The atmospheric humidity might possibly matter slightly.

Very slightly indeed compared to other process variations.

Any variation due to humidity change (and consequent change to the moisture content of the flour) is TINY compared to the variation (inaccuracy) of using volume measurements.

Get a digital scale. ±1gram is a reasonable accuracy. 5000g (11lb) is as much range as you'll likely need (remember this includes whatever bowl).

Budget about $20 for that scale. (Its uses go beyond baking!)

Learn to use the add-and-weigh ("tare") feature.

Don't bother about adjusting formulae for the weather. OK, expect the rise time to vary with varying kitchen temperature. Otherwise, forget the weather for now. 

 

EDIT ADDED - Any quoted "hydration" is extra 'water' beyond the standard moisture content of retail flour. That is just considered standard, there already, and ignored in calculation.

 

 

Use your scale for an experiment.

Measure out some flour into a strong paper (not leaking) paper bag. (Like an old flour bag). Paper is not a moisture-proof barrier. You want at least a pound. Say 500g of flour.

Be careful not to spill any flour out of the bag.

Check its weight every day.

Post on here to tell us when you see any significant variation. 1% would be 5g. With a ±1g scale, if you see a 5g change, its real. (It might not be real if it was only measured on a ±5g precision scale.)
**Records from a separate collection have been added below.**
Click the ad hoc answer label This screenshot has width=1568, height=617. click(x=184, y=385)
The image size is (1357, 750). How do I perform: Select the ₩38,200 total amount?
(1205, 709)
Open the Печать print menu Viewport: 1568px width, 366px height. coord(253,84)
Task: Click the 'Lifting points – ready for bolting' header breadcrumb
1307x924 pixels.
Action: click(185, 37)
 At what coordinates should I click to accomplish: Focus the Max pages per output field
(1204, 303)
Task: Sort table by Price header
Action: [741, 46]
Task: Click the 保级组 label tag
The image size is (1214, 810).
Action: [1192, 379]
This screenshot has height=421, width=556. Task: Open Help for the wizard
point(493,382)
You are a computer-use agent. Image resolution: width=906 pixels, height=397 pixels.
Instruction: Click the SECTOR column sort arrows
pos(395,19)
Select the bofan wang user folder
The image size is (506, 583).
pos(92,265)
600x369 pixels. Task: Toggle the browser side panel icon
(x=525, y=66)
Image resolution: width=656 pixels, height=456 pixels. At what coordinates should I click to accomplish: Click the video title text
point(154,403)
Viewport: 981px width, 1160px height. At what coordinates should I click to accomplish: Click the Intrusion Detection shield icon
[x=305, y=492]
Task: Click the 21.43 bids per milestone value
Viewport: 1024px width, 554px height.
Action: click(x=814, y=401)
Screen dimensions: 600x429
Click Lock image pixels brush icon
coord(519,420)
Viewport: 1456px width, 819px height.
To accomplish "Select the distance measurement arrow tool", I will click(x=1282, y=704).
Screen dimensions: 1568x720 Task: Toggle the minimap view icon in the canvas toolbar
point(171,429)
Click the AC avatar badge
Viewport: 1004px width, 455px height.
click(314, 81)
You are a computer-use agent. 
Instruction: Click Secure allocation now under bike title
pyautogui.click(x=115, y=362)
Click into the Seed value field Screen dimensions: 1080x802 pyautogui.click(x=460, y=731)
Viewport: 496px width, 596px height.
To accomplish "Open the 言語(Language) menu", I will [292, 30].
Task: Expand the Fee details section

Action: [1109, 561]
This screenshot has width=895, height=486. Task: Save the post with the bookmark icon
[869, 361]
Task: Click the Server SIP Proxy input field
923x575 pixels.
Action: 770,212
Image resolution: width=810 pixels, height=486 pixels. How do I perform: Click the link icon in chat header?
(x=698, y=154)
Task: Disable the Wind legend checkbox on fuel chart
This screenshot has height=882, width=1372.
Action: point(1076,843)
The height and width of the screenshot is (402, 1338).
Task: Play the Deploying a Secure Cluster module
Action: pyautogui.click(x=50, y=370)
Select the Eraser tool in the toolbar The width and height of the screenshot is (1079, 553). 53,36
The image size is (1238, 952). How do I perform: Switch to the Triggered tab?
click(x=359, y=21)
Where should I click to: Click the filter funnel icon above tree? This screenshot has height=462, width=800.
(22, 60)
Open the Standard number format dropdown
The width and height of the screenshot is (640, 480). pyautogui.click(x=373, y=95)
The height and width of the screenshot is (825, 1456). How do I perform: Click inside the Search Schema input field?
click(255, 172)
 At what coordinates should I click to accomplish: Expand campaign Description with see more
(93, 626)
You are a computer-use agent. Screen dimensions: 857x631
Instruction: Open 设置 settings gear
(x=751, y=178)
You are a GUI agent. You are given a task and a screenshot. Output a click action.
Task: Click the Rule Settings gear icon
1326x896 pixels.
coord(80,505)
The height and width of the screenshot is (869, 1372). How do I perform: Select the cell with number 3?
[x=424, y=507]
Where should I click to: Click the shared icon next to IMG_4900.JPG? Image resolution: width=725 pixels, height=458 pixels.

If the flour dries out (or plumps up), then your kitchen must experience a much more extreme climate than mine!

TroutEhCuss's picture
TroutEhCuss

Where can I get the scale?  Target or Walmart?  Are there standard brands that are safe bets that aren't the ultimate versions of a scale?

 

I'm going to check to see if the library has the book.  I can't afford how expensive it is.  

I find it interesting that nearly every basic recipe that I cam across had a 3:1 ratio of flour to water for nearly every basic type of bread.  That means to me bread as a standard is basically all the same with slight variations. 

dougal's picture
dougal

Here's one Scale thread that I recall -

http://www.thefreshloaf.com/node/7731/what-kitchen-scale-do-you-have

I put my ideas on features on that thread.

I can't give US advice, but in the UK Tesco have a decent one for £10 ($16 now). Mine came from Lidl and was only £6.99 ...

 

There are other threads and other scales. (Try the forum's Search function yourself!)

Personally, I'd choose cheap function over expensive fancy form. But that's just me!

 

 

Quote:
I find it interesting that nearly every basic recipe that I cam across had a 3:1 ratio of flour to water for nearly every basic type of bread. That means to me bread as a standard is basically all the same with slight variations.
Thats just boring basic bread recipes and rough measurements.

The difference between different breads is actually often surprisingly subtle changes in method or formula. See the discussions here on the exact best hydration level for baguettes - search for "Anis" !

60% and 70% hydration (by weight) are both "about 2/3" -- but they can make rather different breads. And the difference is only about 3 tablespoons of water in a big loaf. Precision!

You might be interested to see Bertinet's book "Dough" - he describes making lots of different breads from four basic doughs (with just a few variations). Its a good book (with DVD and available in paperback) that is pretty accessible to beginners. Just be aware that gurus will tend to disagree on details. You're entitled to pick and mix!

Or if you want to see a truly great diversity of breads, see Dan Lepard's "Art of Handmade Bread" (that's the US title and its in paperback too)- but I'd say its better as a second or third book.

Reinhart's BBA is an excellent primer for a baker wanting an understanding, and to buld a skill base, not just recipes.